Work item:
The answer should contain all of the records below, each one copied word for word.

━━━━━ Material for this task

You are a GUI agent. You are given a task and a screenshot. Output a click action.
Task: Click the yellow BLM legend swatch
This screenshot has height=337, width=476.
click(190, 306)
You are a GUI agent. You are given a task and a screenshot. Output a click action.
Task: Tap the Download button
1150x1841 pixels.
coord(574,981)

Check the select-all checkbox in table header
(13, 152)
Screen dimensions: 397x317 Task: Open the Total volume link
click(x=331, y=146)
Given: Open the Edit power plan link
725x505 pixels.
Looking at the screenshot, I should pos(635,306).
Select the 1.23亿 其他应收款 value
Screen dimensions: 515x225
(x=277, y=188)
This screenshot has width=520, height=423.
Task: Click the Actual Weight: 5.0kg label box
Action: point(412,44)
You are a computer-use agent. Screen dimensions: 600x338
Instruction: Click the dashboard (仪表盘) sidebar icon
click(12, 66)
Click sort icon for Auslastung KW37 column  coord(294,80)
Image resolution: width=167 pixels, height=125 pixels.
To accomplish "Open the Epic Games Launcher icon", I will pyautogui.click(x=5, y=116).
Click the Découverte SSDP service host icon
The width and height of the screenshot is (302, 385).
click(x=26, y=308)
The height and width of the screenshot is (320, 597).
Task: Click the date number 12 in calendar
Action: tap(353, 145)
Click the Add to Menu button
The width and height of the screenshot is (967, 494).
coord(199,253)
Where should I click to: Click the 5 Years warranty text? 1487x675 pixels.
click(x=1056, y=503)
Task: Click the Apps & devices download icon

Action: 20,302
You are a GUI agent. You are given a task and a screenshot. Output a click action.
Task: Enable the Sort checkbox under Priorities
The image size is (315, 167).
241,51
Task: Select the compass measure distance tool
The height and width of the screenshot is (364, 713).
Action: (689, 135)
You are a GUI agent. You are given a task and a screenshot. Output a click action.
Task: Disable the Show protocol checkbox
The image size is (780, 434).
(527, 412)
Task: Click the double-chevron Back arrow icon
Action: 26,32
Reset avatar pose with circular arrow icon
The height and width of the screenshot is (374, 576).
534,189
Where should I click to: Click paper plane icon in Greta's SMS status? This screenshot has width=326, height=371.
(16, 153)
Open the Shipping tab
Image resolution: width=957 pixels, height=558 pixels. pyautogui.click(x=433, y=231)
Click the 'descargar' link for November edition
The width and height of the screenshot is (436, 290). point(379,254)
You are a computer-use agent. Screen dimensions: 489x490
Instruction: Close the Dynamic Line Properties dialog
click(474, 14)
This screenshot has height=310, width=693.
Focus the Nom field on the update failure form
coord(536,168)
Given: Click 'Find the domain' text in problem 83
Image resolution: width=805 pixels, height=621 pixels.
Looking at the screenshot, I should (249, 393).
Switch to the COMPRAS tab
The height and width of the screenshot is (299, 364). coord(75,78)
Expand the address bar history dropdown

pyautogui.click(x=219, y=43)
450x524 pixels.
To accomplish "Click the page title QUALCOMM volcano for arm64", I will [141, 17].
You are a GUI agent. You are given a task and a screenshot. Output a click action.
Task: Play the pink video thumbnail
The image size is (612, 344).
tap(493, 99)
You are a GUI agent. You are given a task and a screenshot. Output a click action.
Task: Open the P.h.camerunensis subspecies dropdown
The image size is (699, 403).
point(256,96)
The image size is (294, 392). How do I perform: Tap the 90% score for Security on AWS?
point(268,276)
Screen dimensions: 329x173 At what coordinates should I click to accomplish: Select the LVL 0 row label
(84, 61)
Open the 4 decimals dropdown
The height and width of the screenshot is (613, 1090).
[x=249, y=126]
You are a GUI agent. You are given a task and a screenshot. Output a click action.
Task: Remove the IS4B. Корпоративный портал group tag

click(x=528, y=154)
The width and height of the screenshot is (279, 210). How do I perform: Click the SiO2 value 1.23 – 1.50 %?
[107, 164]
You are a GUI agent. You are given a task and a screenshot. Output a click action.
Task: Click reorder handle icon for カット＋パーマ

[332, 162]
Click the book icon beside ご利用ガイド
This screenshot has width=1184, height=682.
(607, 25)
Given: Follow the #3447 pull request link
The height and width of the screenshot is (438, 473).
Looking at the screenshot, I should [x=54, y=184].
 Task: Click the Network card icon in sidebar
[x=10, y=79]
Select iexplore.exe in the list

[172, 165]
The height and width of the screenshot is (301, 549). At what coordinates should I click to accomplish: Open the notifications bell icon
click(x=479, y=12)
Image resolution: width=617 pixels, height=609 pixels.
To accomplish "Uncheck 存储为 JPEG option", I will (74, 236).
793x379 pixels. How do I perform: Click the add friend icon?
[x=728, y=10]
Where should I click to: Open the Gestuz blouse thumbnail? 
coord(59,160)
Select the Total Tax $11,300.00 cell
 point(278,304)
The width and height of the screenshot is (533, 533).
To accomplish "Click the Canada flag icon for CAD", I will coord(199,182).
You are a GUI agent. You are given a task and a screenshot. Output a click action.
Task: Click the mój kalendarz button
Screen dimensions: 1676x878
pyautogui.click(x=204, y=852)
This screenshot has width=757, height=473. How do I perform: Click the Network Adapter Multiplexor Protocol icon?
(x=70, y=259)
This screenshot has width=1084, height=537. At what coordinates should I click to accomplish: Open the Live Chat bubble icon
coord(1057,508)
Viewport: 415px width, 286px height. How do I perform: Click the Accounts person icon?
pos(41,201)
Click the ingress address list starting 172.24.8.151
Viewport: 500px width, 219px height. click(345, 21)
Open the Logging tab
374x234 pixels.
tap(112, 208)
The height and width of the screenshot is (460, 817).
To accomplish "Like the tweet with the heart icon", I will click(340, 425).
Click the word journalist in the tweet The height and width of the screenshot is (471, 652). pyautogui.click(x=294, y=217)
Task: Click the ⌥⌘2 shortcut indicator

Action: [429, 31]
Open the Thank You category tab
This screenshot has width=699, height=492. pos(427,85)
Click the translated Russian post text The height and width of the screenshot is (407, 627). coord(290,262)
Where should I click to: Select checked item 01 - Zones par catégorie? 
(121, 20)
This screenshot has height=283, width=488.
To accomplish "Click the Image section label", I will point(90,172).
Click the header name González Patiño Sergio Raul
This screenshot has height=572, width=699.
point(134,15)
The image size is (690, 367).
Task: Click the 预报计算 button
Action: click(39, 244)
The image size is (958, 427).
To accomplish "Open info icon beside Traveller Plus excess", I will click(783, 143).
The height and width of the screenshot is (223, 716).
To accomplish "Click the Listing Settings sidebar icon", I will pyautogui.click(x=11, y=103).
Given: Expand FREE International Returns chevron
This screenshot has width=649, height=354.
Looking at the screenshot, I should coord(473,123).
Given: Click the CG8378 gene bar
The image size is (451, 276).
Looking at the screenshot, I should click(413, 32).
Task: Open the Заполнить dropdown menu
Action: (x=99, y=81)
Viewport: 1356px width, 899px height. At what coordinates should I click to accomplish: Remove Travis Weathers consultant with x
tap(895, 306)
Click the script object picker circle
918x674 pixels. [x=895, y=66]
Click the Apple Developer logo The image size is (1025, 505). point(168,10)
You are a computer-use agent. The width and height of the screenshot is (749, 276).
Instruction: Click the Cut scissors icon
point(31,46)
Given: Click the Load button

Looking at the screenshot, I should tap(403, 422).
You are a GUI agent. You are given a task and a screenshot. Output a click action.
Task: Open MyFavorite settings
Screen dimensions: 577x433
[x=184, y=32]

━━━━━━━━━━

Exercise answer:
You are a GUI agent. You are given a task and a screenshot. Output a click action.
Task: Click the yellow BLM legend swatch
This screenshot has height=337, width=476.
click(190, 306)
You are a GUI agent. You are given a task and a screenshot. Output a click action.
Task: Tap the Download button
1150x1841 pixels.
coord(574,981)

Check the select-all checkbox in table header
(13, 152)
Screen dimensions: 397x317 Task: Open the Total volume link
click(x=331, y=146)
Given: Open the Edit power plan link
725x505 pixels.
Looking at the screenshot, I should pos(635,306).
Select the 1.23亿 其他应收款 value
Screen dimensions: 515x225
(x=277, y=188)
This screenshot has width=520, height=423.
Task: Click the Actual Weight: 5.0kg label box
Action: point(412,44)
You are a computer-use agent. Screen dimensions: 600x338
Instruction: Click the dashboard (仪表盘) sidebar icon
click(12, 66)
Click sort icon for Auslastung KW37 column  coord(294,80)
Image resolution: width=167 pixels, height=125 pixels.
To accomplish "Open the Epic Games Launcher icon", I will pyautogui.click(x=5, y=116).
Click the Découverte SSDP service host icon
The width and height of the screenshot is (302, 385).
click(x=26, y=308)
The height and width of the screenshot is (320, 597).
Task: Click the date number 12 in calendar
Action: tap(353, 145)
Click the Add to Menu button
The width and height of the screenshot is (967, 494).
coord(199,253)
Where should I click to: Click the 5 Years warranty text? 1487x675 pixels.
click(x=1056, y=503)
Task: Click the Apps & devices download icon

Action: 20,302
You are a GUI agent. You are given a task and a screenshot. Output a click action.
Task: Enable the Sort checkbox under Priorities
The image size is (315, 167).
241,51
Task: Select the compass measure distance tool
The height and width of the screenshot is (364, 713).
Action: (689, 135)
You are a GUI agent. You are given a task and a screenshot. Output a click action.
Task: Disable the Show protocol checkbox
The image size is (780, 434).
(527, 412)
Task: Click the double-chevron Back arrow icon
Action: 26,32
Reset avatar pose with circular arrow icon
The height and width of the screenshot is (374, 576).
534,189
Where should I click to: Click paper plane icon in Greta's SMS status? This screenshot has width=326, height=371.
(16, 153)
Open the Shipping tab
Image resolution: width=957 pixels, height=558 pixels. pyautogui.click(x=433, y=231)
Click the 'descargar' link for November edition
The width and height of the screenshot is (436, 290). point(379,254)
You are a computer-use agent. Screen dimensions: 489x490
Instruction: Close the Dynamic Line Properties dialog
click(474, 14)
This screenshot has height=310, width=693.
Focus the Nom field on the update failure form
coord(536,168)
Given: Click 'Find the domain' text in problem 83
Image resolution: width=805 pixels, height=621 pixels.
Looking at the screenshot, I should (249, 393).
Switch to the COMPRAS tab
The height and width of the screenshot is (299, 364). coord(75,78)
Expand the address bar history dropdown

pyautogui.click(x=219, y=43)
450x524 pixels.
To accomplish "Click the page title QUALCOMM volcano for arm64", I will [141, 17].
You are a GUI agent. You are given a task and a screenshot. Output a click action.
Task: Play the pink video thumbnail
The image size is (612, 344).
tap(493, 99)
You are a GUI agent. You are given a task and a screenshot. Output a click action.
Task: Open the P.h.camerunensis subspecies dropdown
The image size is (699, 403).
point(256,96)
The image size is (294, 392). How do I perform: Tap the 90% score for Security on AWS?
point(268,276)
Screen dimensions: 329x173 At what coordinates should I click to accomplish: Select the LVL 0 row label
(84, 61)
Open the 4 decimals dropdown
The height and width of the screenshot is (613, 1090).
[x=249, y=126]
You are a GUI agent. You are given a task and a screenshot. Output a click action.
Task: Remove the IS4B. Корпоративный портал group tag

click(x=528, y=154)
The width and height of the screenshot is (279, 210). How do I perform: Click the SiO2 value 1.23 – 1.50 %?
[107, 164]
You are a GUI agent. You are given a task and a screenshot. Output a click action.
Task: Click reorder handle icon for カット＋パーマ

[332, 162]
Click the book icon beside ご利用ガイド
This screenshot has width=1184, height=682.
(607, 25)
Given: Follow the #3447 pull request link
The height and width of the screenshot is (438, 473).
Looking at the screenshot, I should [x=54, y=184].
 Task: Click the Network card icon in sidebar
[x=10, y=79]
Select iexplore.exe in the list

[172, 165]
The height and width of the screenshot is (301, 549). At what coordinates should I click to accomplish: Open the notifications bell icon
click(x=479, y=12)
Image resolution: width=617 pixels, height=609 pixels.
To accomplish "Uncheck 存储为 JPEG option", I will (74, 236).
793x379 pixels. How do I perform: Click the add friend icon?
[x=728, y=10]
Where should I click to: Open the Gestuz blouse thumbnail? 
coord(59,160)
Select the Total Tax $11,300.00 cell
 point(278,304)
The width and height of the screenshot is (533, 533).
To accomplish "Click the Canada flag icon for CAD", I will coord(199,182).
You are a GUI agent. You are given a task and a screenshot. Output a click action.
Task: Click the mój kalendarz button
Screen dimensions: 1676x878
pyautogui.click(x=204, y=852)
This screenshot has width=757, height=473. How do I perform: Click the Network Adapter Multiplexor Protocol icon?
(x=70, y=259)
This screenshot has width=1084, height=537. At what coordinates should I click to accomplish: Open the Live Chat bubble icon
coord(1057,508)
Viewport: 415px width, 286px height. How do I perform: Click the Accounts person icon?
pos(41,201)
Click the ingress address list starting 172.24.8.151
Viewport: 500px width, 219px height. click(345, 21)
Open the Logging tab
374x234 pixels.
tap(112, 208)
The height and width of the screenshot is (460, 817).
To accomplish "Like the tweet with the heart icon", I will click(340, 425).
Click the word journalist in the tweet The height and width of the screenshot is (471, 652). pyautogui.click(x=294, y=217)
Task: Click the ⌥⌘2 shortcut indicator

Action: [429, 31]
Open the Thank You category tab
This screenshot has width=699, height=492. pos(427,85)
Click the translated Russian post text The height and width of the screenshot is (407, 627). coord(290,262)
Where should I click to: Select checked item 01 - Zones par catégorie? 
(121, 20)
This screenshot has height=283, width=488.
To accomplish "Click the Image section label", I will point(90,172).
Click the header name González Patiño Sergio Raul
This screenshot has height=572, width=699.
point(134,15)
The image size is (690, 367).
Task: Click the 预报计算 button
Action: click(39, 244)
The image size is (958, 427).
To accomplish "Open info icon beside Traveller Plus excess", I will click(783, 143).
The height and width of the screenshot is (223, 716).
To accomplish "Click the Listing Settings sidebar icon", I will pyautogui.click(x=11, y=103).
Given: Expand FREE International Returns chevron
This screenshot has width=649, height=354.
Looking at the screenshot, I should coord(473,123).
Given: Click the CG8378 gene bar
The image size is (451, 276).
Looking at the screenshot, I should click(413, 32).
Task: Open the Заполнить dropdown menu
Action: (x=99, y=81)
Viewport: 1356px width, 899px height. At what coordinates should I click to accomplish: Remove Travis Weathers consultant with x
tap(895, 306)
Click the script object picker circle
918x674 pixels. [x=895, y=66]
Click the Apple Developer logo The image size is (1025, 505). point(168,10)
You are a computer-use agent. The width and height of the screenshot is (749, 276).
Instruction: Click the Cut scissors icon
point(31,46)
Given: Click the Load button

Looking at the screenshot, I should tap(403, 422).
You are a GUI agent. You are given a task and a screenshot. Output a click action.
Task: Open MyFavorite settings
Screen dimensions: 577x433
[x=184, y=32]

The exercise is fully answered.